SELECTED EXTRACT |

========================

Binding MPI ranks to CPU cores and GPU devices on Derecho

For some GPU applications, you may need to explicitly control the mapping between MPI ranks and GPU devices (see man mpi). One approach is to manually control the CUDA_VISIBLE_DEVICES environment variable so a given MPI rank only “sees” a subset of the GPU devices on a node.

Consider the following shell script:

set_gpu_rank

#!/bin/bash

export MPICH_GPU_SUPPORT_ENABLED=1
export LOCAL_RANK=${PMI_LOCAL_RANK}
export GLOBAL_RANK=${PMI_RANK}
export CUDA_VISIBLE_DEVICES=$(expr ${LOCAL_RANK} % 4)

echo "Global Rank ${GLOBAL_RANK} / Local Rank ${LOCAL_RANK} / CUDA_VISIBLE_DEVICES=${CUDA_VISIBLE_DEVICES} / $(hostname)"

exec $*

It can be used underneath mpiexec to bind an MPI process to a particular GPU:

#PBS -l select=2:ncpus=64:mpiprocs=4:ngpus=4
...
# Run application using the cray-mpich MPI, binding the local
# mpi rank [0-3] to corresponding GPU index [0-3]:
mpiexec -n 8 -ppn 4 ./set_gpu_rank ./executable_name

The command above will launch a total of 8 MPI ranks across 2 nodes, using 4 MPI ranks per node, and each rank will have dedicated access to one of the 4 GPUs on the node. Again, see man mpi for other examples and scenarios.

Binding MPI ranks to CPU cores can also be an important performance consideration for GPU-enabled codes, and can be done with the --cpu-bind option to mpiexec. For the above example using 2 nodes, 4 MPI ranks per node, and 1 GPU per MPI rank, binding each of the MPI ranks to one of the four separate NUMA domains within a node is likely to be optimal for performance. This could be done as follows:

mpiexec -n 8 -ppn 4 --cpu-bind verbose,list:0:16:32:48 ./set_gpu_rank ./executable_name

Running a containerized application under MPI on GPUs

#!/bin/bash
#PBS -q main
#PBS -j oe
#PBS -o fasteddy_job.log
#PBS -l walltime=02:00:00
#PBS -l select=6:ncpus=64:mpiprocs=4:ngpus=4

module load ncarenv/23.09
module load apptainer gcc cuda || exit 1
module list

nnodes=$(cat ${PBS_NODEFILE} | sort | uniq | wc -l)
nranks=$(cat ${PBS_NODEFILE} | sort | wc -l)
nranks_per_node=$((${nranks} / ${nnodes}))

container_image="./rocky8-openhpc-fasteddy.sif"

========================

WHAT YOU NEED TO DO | Carry on the text about binding MPI ranks to CPU cores and GPU devices on Derecho from the point where it stops. The listing that comes next has nothing to do with this.

========================

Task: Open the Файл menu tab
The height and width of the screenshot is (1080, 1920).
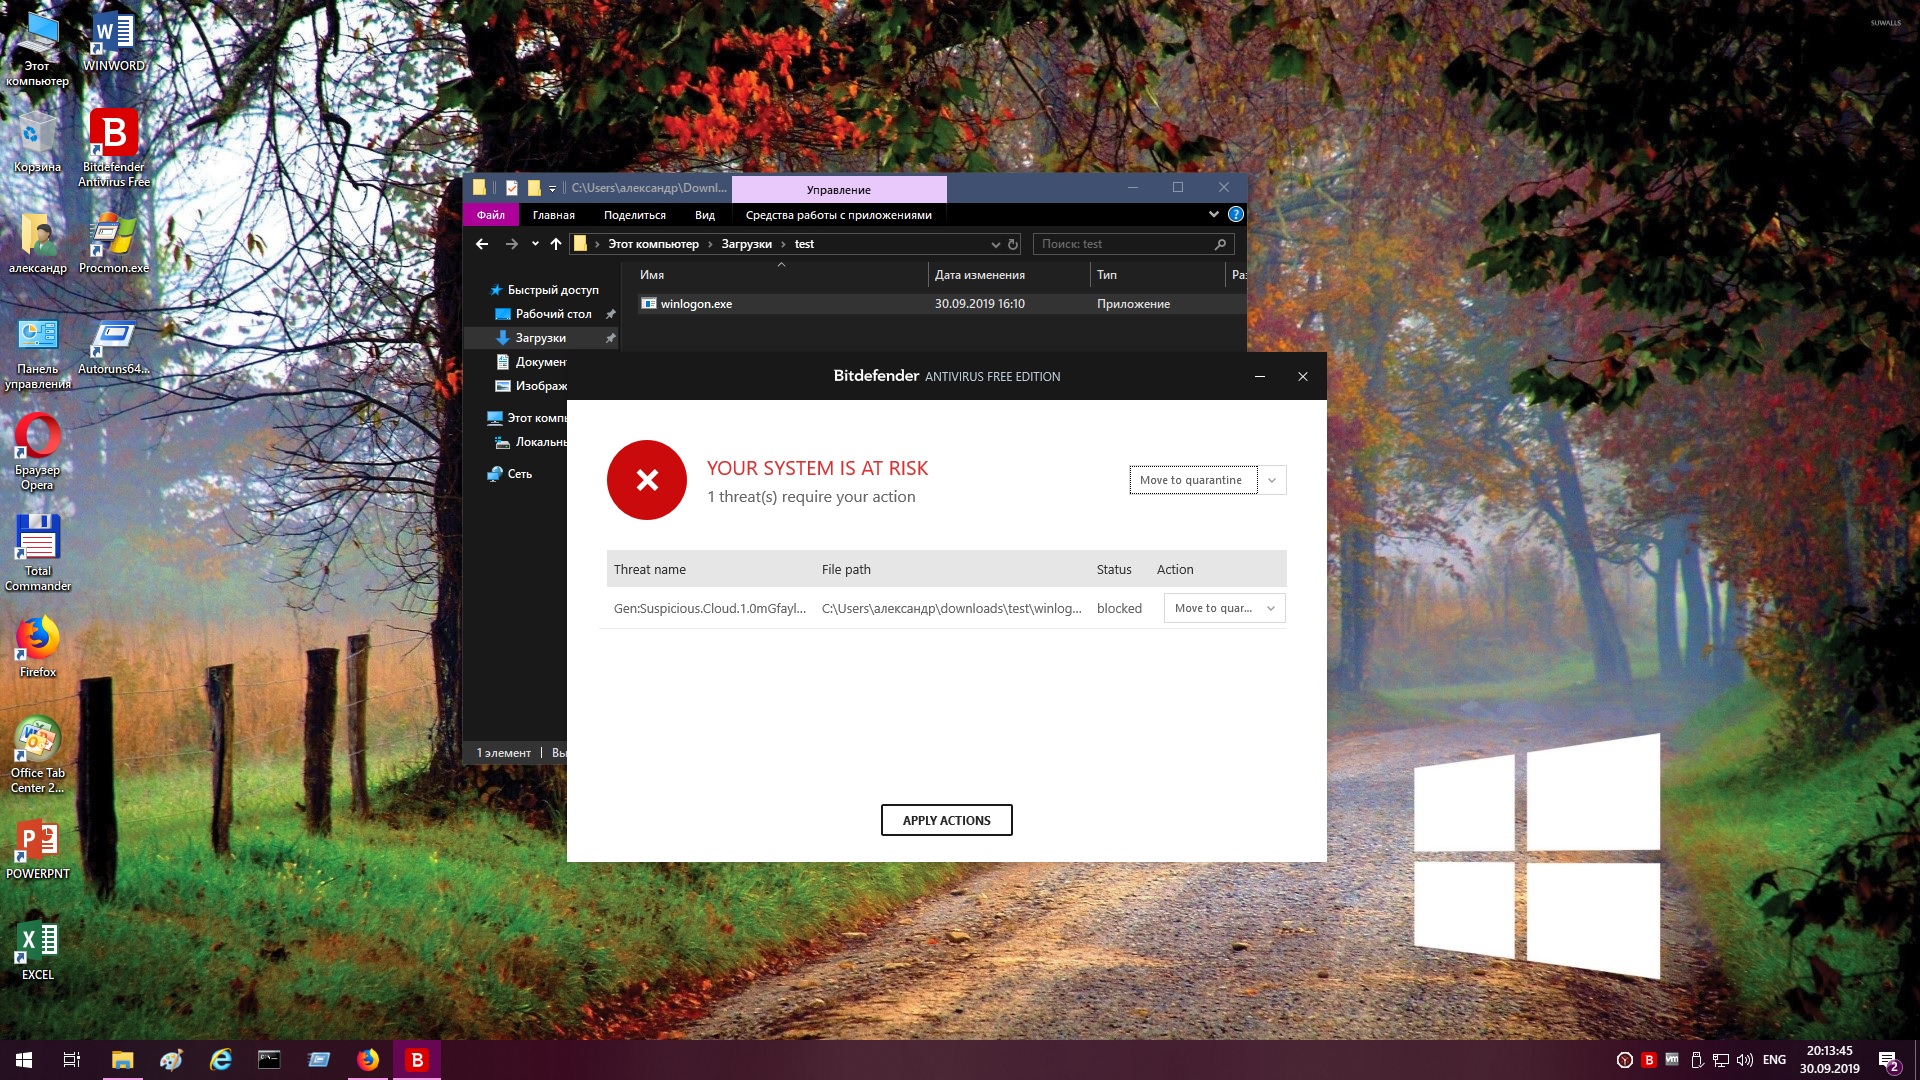Action: coord(491,215)
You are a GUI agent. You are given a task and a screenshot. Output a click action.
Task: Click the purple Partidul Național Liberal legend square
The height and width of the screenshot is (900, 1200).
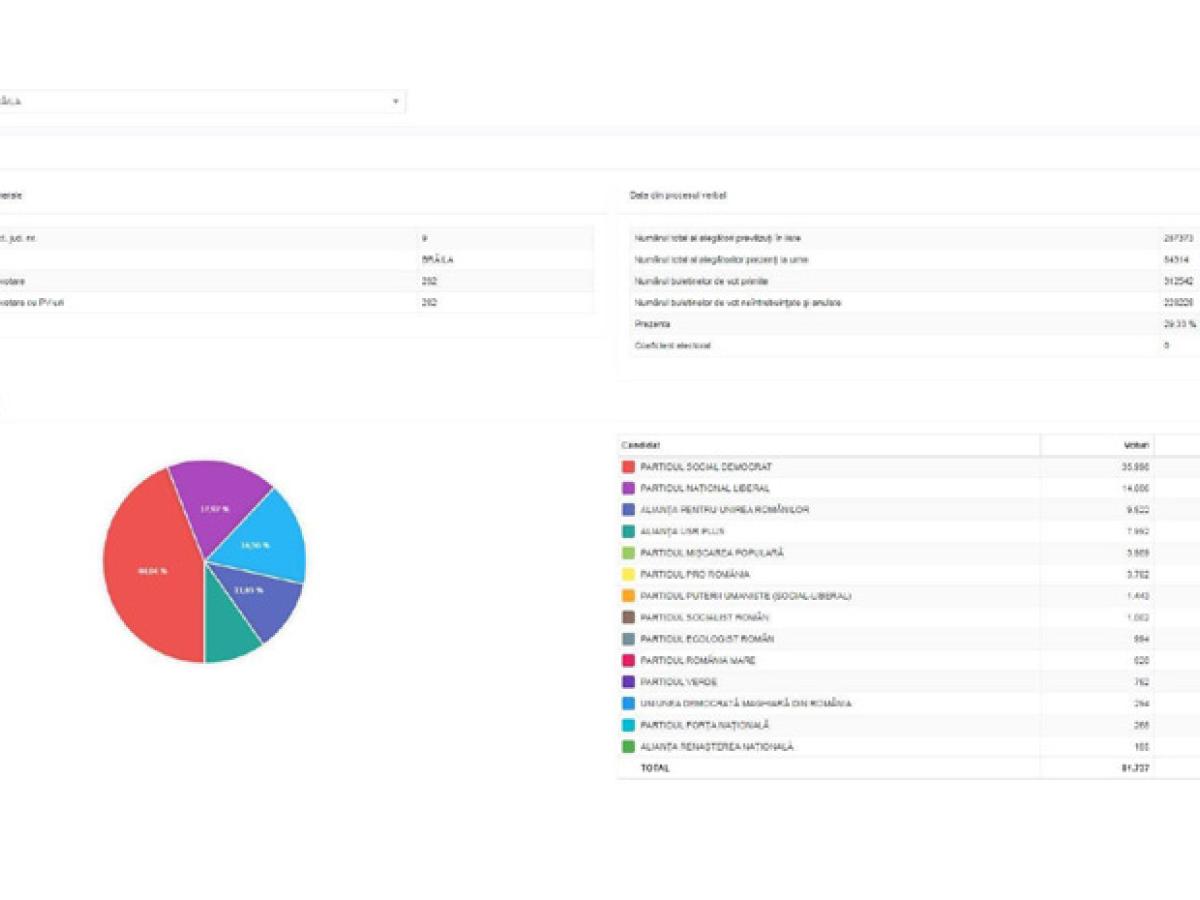tap(628, 488)
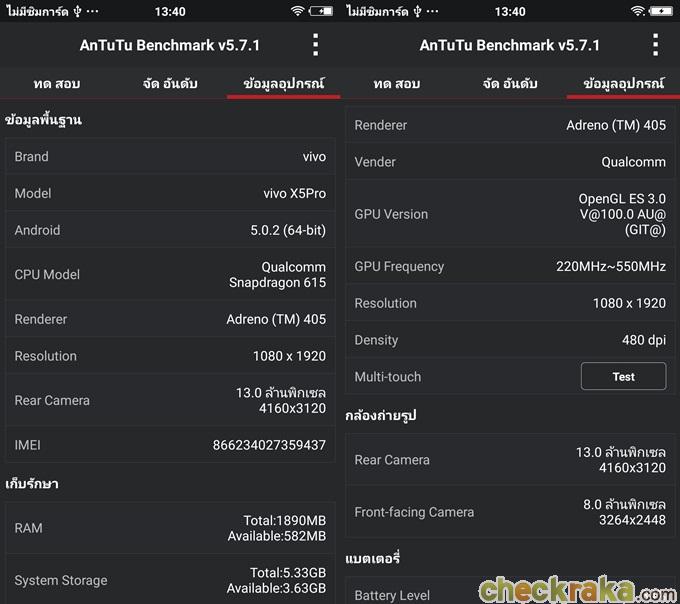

========================

FINAL RESULT |
singularity \
    --quiet \
    exec \
    ${container_image} \
    ldd /opt/local/FastEddy-model/SRC/FEMAIN/FastEddy

singularity \
    --quiet \
    exec \
    --bind ${SCRATCH} \
    --bind ${WORK} \
    --pwd $(pwd) \
    --bind /run \
    --bind /opt/cray \
    --bind /usr/lib64:/host/lib64 \
    --env LD_LIBRARY_PATH=${CRAY_MPICH_DIR}/lib-abi-mpich:/opt/cray/pe/lib64:${LD_LIBRARY_PATH}:/host/lib64 \
    --env LD_PRELOAD=/opt/cray/pe/mpich/${CRAY_MPICH_VERSION}/gtl/lib/libmpi_gtl_cuda.so.0 \
    ${container_image} \
    ldd /opt/local/FastEddy-model/SRC/FEMAIN/FastEddy



echo "# --> BEGIN execution"; tstart=$(date +%s)

mpiexec \
    --np ${nranks} --ppn ${nranks_per_node} --no-transfer \
    set_gpu_rank \
    singularity \
    --quiet \
    exec \
    --bind ${SCRATCH} \
    --bind ${WORK} \
    --pwd $(pwd) \
    --bind /run \
    --bind /opt/cray \
    --bind /usr/lib64:/host/lib64 \
    --env LD_LIBRARY_PATH=${CRAY_MPICH_DIR}/lib-abi-mpich:/opt/cray/pe/lib64:${LD_LIBRARY_PATH}:/host/lib64 \
    --env LD_PRELOAD=/opt/cray/pe/mpich/${CRAY_MPICH_VERSION}/gtl/lib/libmpi_gtl_cuda.so.0 \
    --env MPICH_GPU_SUPPORT_ENABLED=1 \
    --env MPICH_GPU_MANAGED_MEMORY_SUPPORT_ENABLED=1 \
    --env MPICH_SMP_SINGLE_COPY_MODE=NONE \
    ${container_image} \
    /opt/local/FastEddy-model/SRC/FEMAIN/FastEddy \
    ./Example02_CBL.in

echo "# --> END execution"
echo $(($(date +%s)-${tstart})) " elapsed seconds; $(date)"

See here for a more complete discussion of the nuances of containerized applications on Derecho.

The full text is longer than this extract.